▶ [WHAT IS BEING ASKED]:
If a record below holds a picture, leave the picture out and copy the rest exactly.
-------- GIVEN RECORDS --------
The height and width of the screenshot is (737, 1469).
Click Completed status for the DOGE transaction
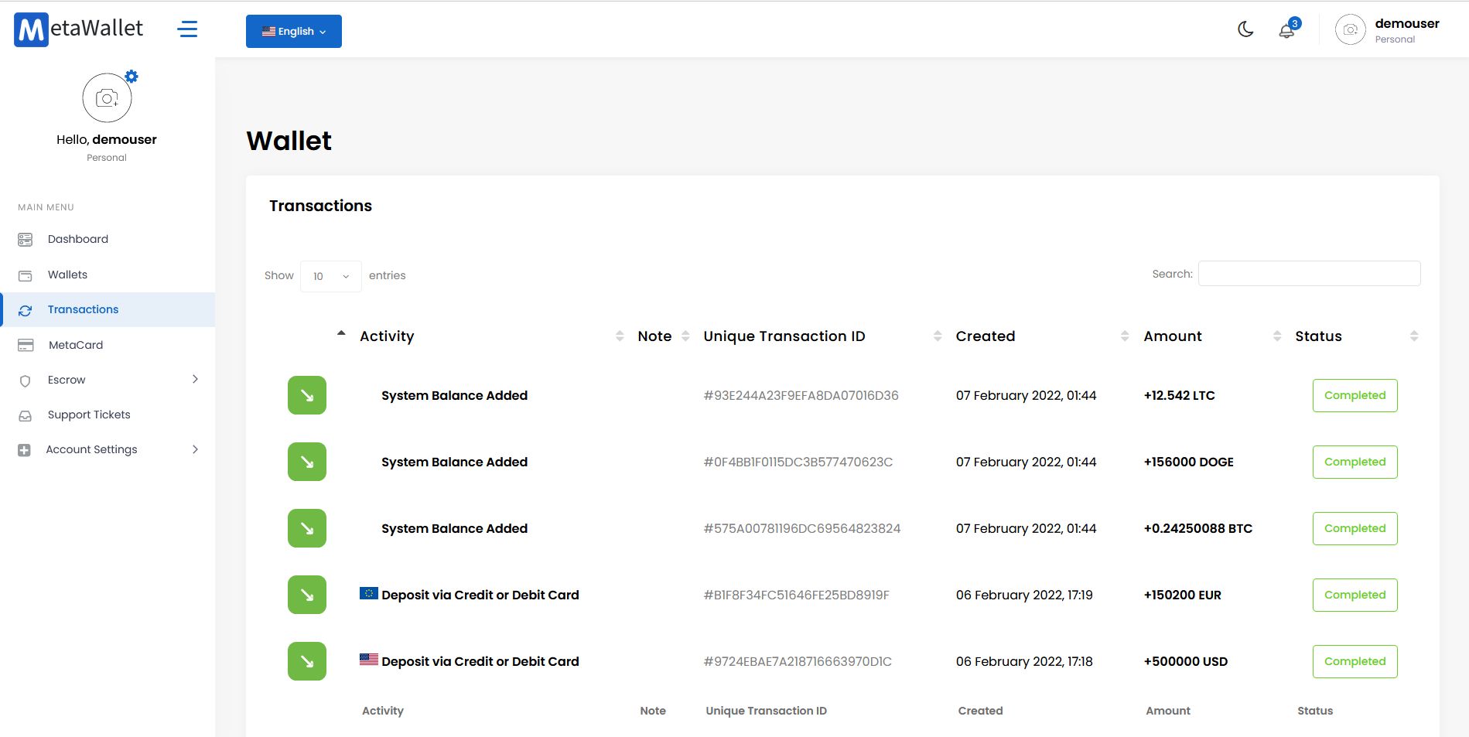tap(1355, 462)
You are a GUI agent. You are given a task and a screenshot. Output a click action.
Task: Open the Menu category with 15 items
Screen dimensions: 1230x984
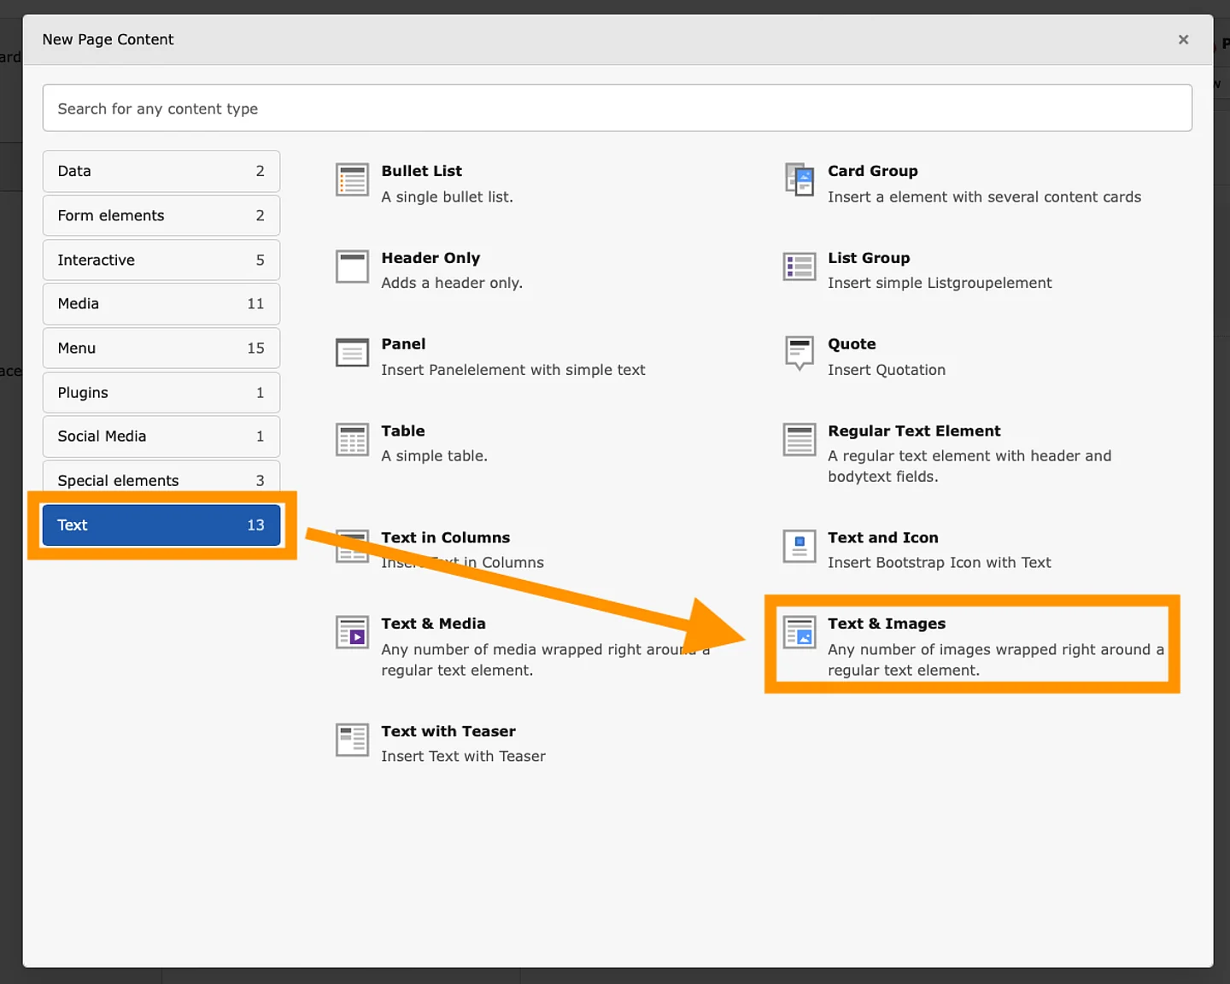(161, 349)
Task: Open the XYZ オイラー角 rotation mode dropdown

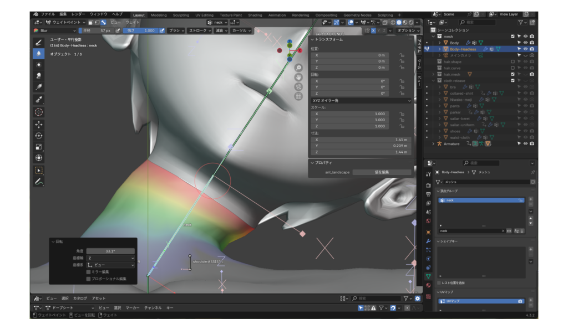Action: [361, 100]
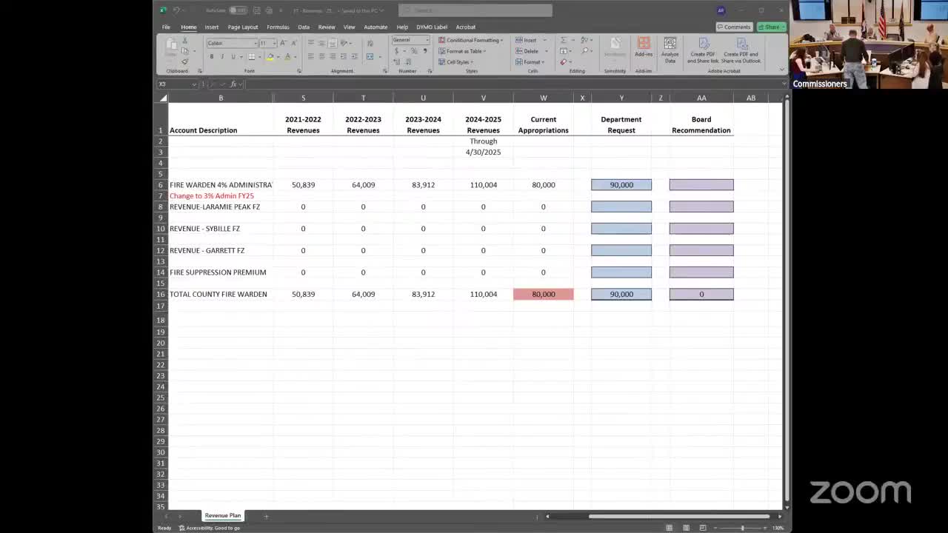Viewport: 948px width, 533px height.
Task: Click the Comments button
Action: 733,27
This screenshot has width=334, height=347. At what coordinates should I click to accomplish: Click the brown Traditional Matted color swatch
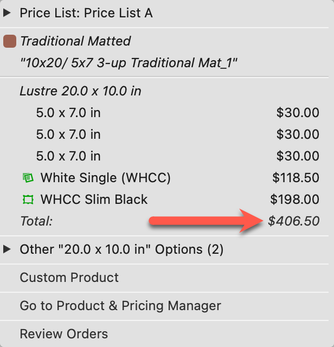(x=9, y=41)
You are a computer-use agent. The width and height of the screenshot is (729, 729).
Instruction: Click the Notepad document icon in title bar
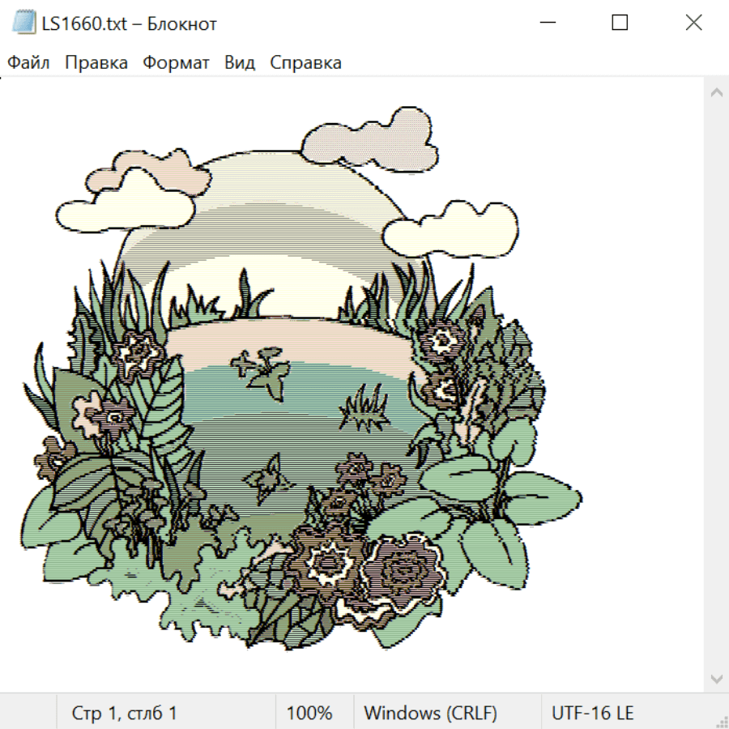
--------
▶ [SOLUTION FOR THIS PROBLEM]:
The height and width of the screenshot is (737, 1469).
Click Completed status for the DOGE transaction
tap(1355, 462)
You are a GUI agent. You are given a task and a screenshot. Output a click action.
Task: Open the Menu category with 15 items
Screen dimensions: 1230x984
(161, 349)
Task: Open the XYZ オイラー角 rotation mode dropdown

Action: [361, 100]
Viewport: 948px width, 533px height.
Task: Click the Comments button
Action: 733,27
This screenshot has width=334, height=347. At what coordinates should I click to accomplish: Click the brown Traditional Matted color swatch
(x=9, y=41)
You are a computer-use agent. The width and height of the screenshot is (729, 729).
Instruction: Click the Notepad document icon in title bar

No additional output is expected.